The woman cringed, but it wasn’t a flinch at his touch, which she seemed not to mind at all. “I knew I should have made time to put my hair up in a fancy style,” she said. “But things moved so fast once Miss Mortimer made her decision.”
“What decision?” Henry’s curiosity was well beyond piqued.
The woman looked directly at him, her gaze shrewd and calculating, as if deciding whether she could trust him. “I’m very sorry to inform you,” she began, “but Miss Mortimer refuses to marry you. She—” The woman swallowed, glancing down at her gloved hands, which were twined together on her lap. “She says she fell in love with one of the porters, John, on the voyage, and is determined to marry him instead.”
“A porter?” Henry didn’t know whether to be more outraged or amused by the turn of events.
“John,” the woman informed him. “Captain Tennant fired him right away when the plot was unveiled, but it was too late. The two of them took their things and ran about an hour ago, maybe less.”

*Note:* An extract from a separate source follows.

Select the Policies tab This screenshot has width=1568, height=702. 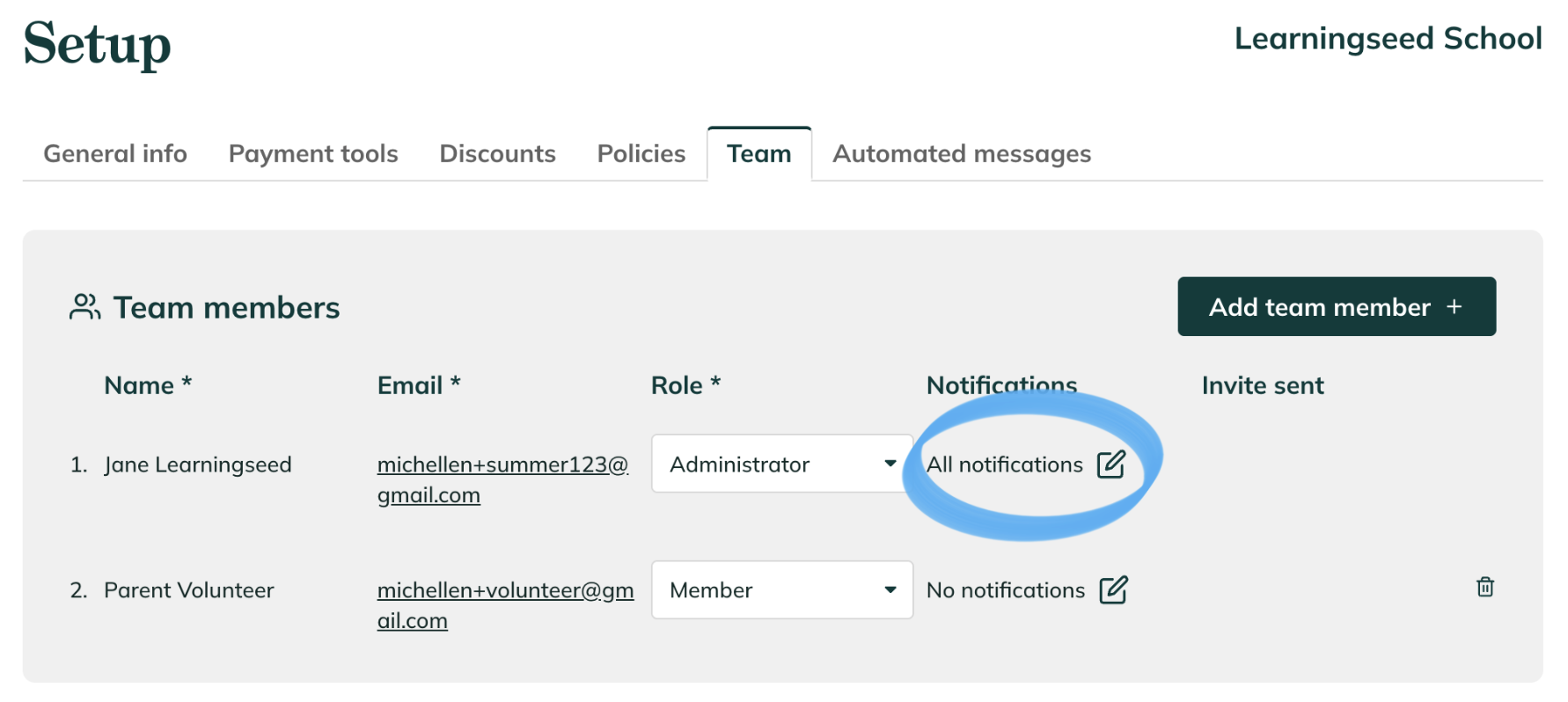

Henry fixed his expression into a frown, although what he really wanted to do was laugh. He wondered if Miss Mortimer and her porter had walked right past him while he was waiting on the dock. “I see.” He cleared his throat.
“I hope you’re not too angry,” the woman said, reaching out and resting her hand on his thigh. “Or…or heartbroken.”
A jolt of energy shot from her touch straight to his groin. He huffed a laugh. “I am anything but heartbroken,” he assured her. “This whole marriage was my father’s idea. To tell you the truth, I wanted nothing to do with it. And I resent being sold to the highest bidder simply because he has mismanaged the family funds.”
He blinked as he finished, surprised that he’d been so candid with a woman he didn’t know.
“I thought that was just the way things were done by the rich,” the woman said. An endearing half-smile pulled at the corner of her mouth. “I only dressed up like this and pretended to be Miss Mortimer because I thought it might ease the blow. And really, it was Miss Mortimer’s idea.”
“To have you impersonate her?” Henry blinked.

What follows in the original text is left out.